Удар был удачным. Портфель глухо шмякнулся на пол (так шмякается дерьмо на лопухами поросшем солнечном пустыре) и замер. Алла повернулась. Я улыбнулся. В руке у нее была авоська со спортивной одеждой и кедами. Она размахнулась, сумка влетела мне прямо в физиономию. Коридор и четырехугольник окна быстро качнулись вправо, рухнули вниз и рассыпались там подлым звоном осколков. Колер остался тот же, но границы расплылись: окно перетекало в стены, стены - в коричневую форму Аллы, форма, да и вся Алла набухали красным бутоном галстука. Я стоял почти ослепший без очков, в ореоле запаха ног и подмышек главной пионерши класса, и понимал, что это все. Я кончился. Сквозь звон в ушах я услышал сосущий шепот: "Сорви, сорви его". Странно, но мы были одни, совсем одни в том коридоре. Я буквально нырнул на этот красный бутон и, когда наконец разнял руки, в каждой было (я чувствовал это на ощупь) по жалкой измятой тряпочке. Красный бутон лопнул; мои кулаки сжимали лепестки. И тогда я разжал их, и тряпки упали на пол.
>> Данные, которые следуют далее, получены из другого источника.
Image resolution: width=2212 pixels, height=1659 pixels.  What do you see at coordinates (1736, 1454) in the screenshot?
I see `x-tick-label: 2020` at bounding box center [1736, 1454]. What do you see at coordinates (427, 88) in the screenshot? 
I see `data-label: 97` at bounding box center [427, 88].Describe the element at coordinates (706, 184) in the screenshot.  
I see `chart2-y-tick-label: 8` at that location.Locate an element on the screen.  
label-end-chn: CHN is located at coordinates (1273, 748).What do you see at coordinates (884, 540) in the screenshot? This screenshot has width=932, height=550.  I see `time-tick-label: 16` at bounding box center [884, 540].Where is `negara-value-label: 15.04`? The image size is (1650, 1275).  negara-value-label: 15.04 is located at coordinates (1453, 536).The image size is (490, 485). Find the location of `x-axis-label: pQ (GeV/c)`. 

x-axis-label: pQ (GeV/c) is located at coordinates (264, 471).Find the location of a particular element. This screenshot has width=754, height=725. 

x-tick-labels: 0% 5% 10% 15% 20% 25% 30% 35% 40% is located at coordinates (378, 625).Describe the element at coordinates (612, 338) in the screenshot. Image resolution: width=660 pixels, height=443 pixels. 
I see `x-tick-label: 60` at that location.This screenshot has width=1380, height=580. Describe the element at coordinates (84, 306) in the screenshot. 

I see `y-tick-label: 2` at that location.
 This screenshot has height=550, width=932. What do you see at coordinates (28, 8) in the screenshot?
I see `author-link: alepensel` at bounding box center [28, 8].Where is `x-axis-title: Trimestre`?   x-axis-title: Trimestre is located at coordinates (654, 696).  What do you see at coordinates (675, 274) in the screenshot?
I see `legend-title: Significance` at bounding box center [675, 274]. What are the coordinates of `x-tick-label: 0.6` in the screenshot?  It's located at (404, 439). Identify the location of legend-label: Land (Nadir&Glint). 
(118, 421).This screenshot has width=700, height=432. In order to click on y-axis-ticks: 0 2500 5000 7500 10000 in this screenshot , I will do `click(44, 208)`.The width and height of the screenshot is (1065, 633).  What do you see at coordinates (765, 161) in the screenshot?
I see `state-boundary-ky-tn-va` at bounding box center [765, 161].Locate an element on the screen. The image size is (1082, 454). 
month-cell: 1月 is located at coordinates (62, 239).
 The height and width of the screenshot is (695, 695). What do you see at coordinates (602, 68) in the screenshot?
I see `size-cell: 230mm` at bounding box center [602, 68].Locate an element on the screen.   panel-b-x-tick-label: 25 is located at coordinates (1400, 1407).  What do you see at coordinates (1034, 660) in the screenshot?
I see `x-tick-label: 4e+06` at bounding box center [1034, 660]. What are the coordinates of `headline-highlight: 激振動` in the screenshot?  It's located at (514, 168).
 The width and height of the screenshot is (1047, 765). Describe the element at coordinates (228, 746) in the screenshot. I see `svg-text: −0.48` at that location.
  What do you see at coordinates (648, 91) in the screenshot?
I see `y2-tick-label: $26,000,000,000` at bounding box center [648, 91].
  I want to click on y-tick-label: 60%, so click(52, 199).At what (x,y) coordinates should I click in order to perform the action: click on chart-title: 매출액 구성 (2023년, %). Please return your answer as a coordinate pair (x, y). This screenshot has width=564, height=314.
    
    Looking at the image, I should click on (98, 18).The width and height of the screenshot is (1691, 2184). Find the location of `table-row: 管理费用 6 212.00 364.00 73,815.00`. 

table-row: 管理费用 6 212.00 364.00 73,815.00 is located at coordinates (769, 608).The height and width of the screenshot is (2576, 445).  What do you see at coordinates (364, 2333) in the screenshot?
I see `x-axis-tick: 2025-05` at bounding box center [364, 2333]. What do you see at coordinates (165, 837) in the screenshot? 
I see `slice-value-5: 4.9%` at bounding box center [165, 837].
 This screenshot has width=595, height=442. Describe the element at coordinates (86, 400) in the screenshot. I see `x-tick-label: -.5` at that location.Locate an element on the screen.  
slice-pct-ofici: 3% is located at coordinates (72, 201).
Пустой пыльный закоулок школы, освещенный вермееровским окном. Толстая школьница со священным ужасом уставилась перед собой. Я остервенело топчу остатки галстука и остатки своих очков. Вперемежку.

Письмо

Уважаемый мистер Сэлинджер! Писать Вам письма - занятие, характерное скорее для предпредыдущего поколения русских литераторов. Сколько историй о ненаписанных, написанных, неотправленных и отправленных Вам посланиях выслушал я в свое время! Некоторые рассказчики божились, что получили Ваши ответы, только вот, увы, в момент разговора драгоценных писем под рукой не было. Из этих повествований я сделал следующий вывод: Вы, мистер Сэлинджер, питаете особую склонность к моим соотечественникам, точнее, к соязычникам и сокультурникам, что неудивительно, вспоминая Вашу привязанность к назидательным сочинениям нашего мужицкого графа, к многословным сочинениям нашего заковыристого очеркиста. Прекрасно! Тогда, быть может, мое письмо хотя бы дойдет до Вас, что дает мизерный шанс на то, что оно будет прочитано Вами, а это, в свою очередь, позволяет окончательно не отчаиваться на предмет ответа. Чем Черт, в существование которого Вы явно не верите, не шутит! Если же ответа не будет, или, что вероятнее, Вы письма моего не прочитаете, или, что еще вероятнее, Вы его не получите, так как я, скорее всего, даже отсылать его не буду, то все ничего и никаких обид. Ведь дело, по которому я пишу, к Вам имеет отношение весьма отдаленное, быть может, совсем никакое; касается оно Ваших сочинений, а сочинение и сочинитель - существа равные. И отец за сына не отвечает.